GOAL OF THE EXERCISE -> Could the listing below be returned exactly, with its pictures left out?

RECORDS SUPPLIED ->
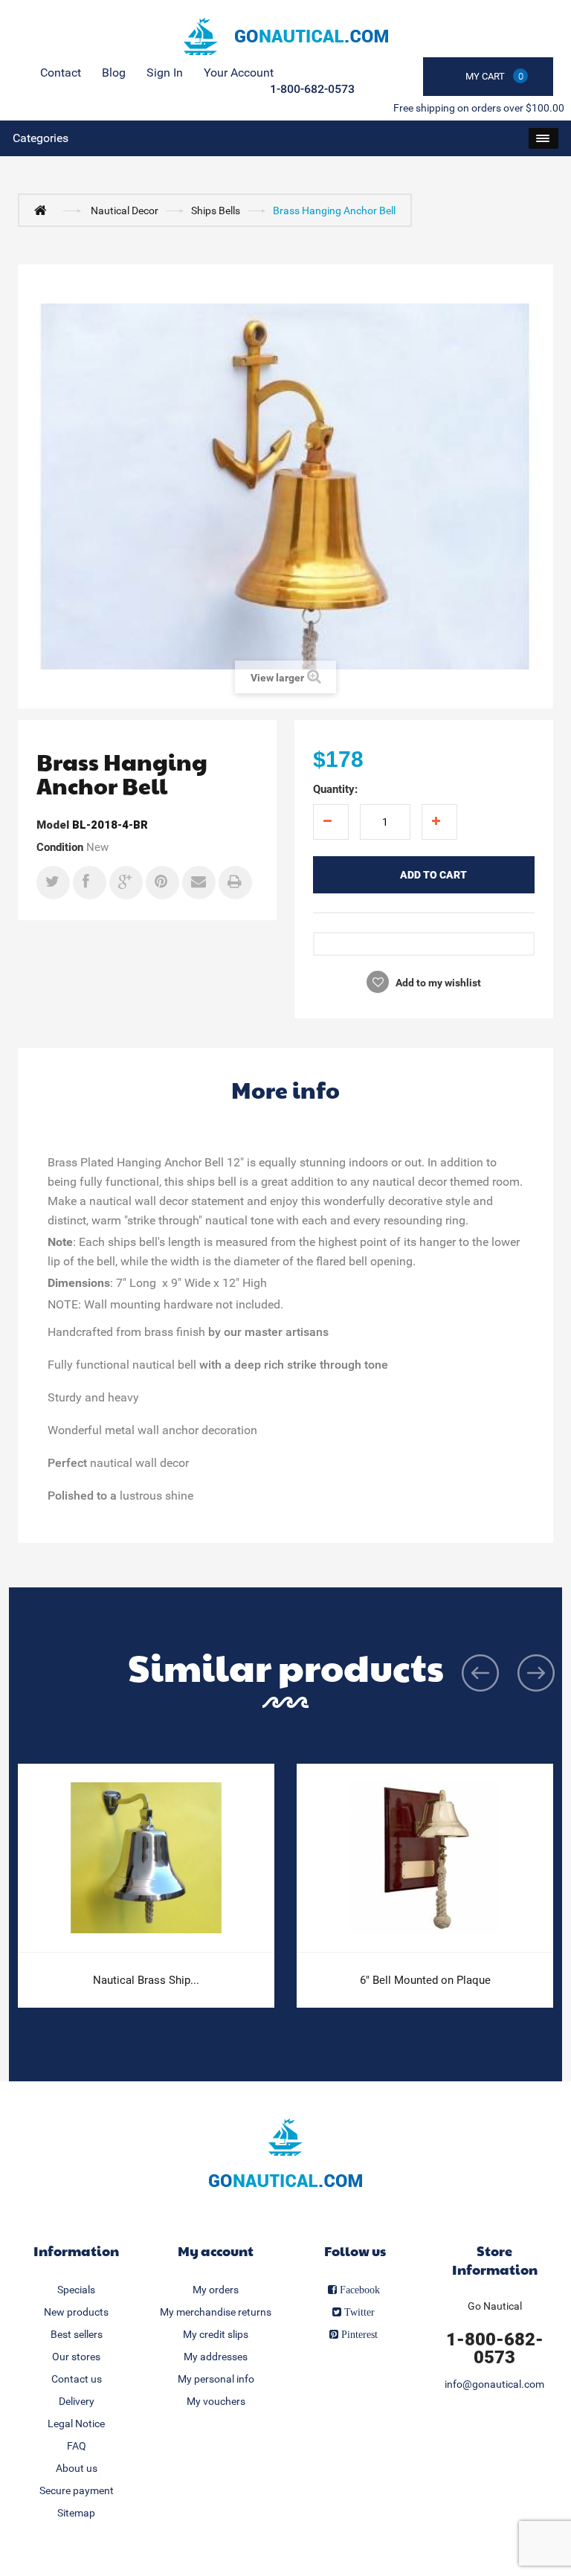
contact (60, 72)
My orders (216, 2290)
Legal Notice (76, 2423)
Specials (76, 2290)
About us (76, 2468)
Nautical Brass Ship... (146, 1980)
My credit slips (215, 2334)
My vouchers (216, 2401)
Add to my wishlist (437, 983)
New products (76, 2312)
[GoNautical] (285, 36)
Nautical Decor (124, 210)
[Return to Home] (44, 210)
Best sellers (77, 2334)
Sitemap (76, 2513)
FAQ (76, 2446)
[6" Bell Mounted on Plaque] (425, 1858)
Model (52, 825)
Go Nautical (495, 2306)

SOLVED PROBLEM ->
contact (60, 72)
My orders (216, 2290)
Legal Notice (76, 2423)
Specials (76, 2290)
About us (76, 2468)
Nautical Brass Ship... (146, 1980)
My credit slips (215, 2334)
My vouchers (216, 2401)
Add to my wishlist (437, 983)
New products (76, 2312)
[GoNautical] (285, 36)
Nautical Decor (124, 210)
[Return to Home] (44, 210)
Best sellers (77, 2334)
Sitemap (76, 2513)
FAQ (76, 2446)
[6" Bell Mounted on Plaque] (425, 1858)
Model (52, 825)
Go Nautical (495, 2306)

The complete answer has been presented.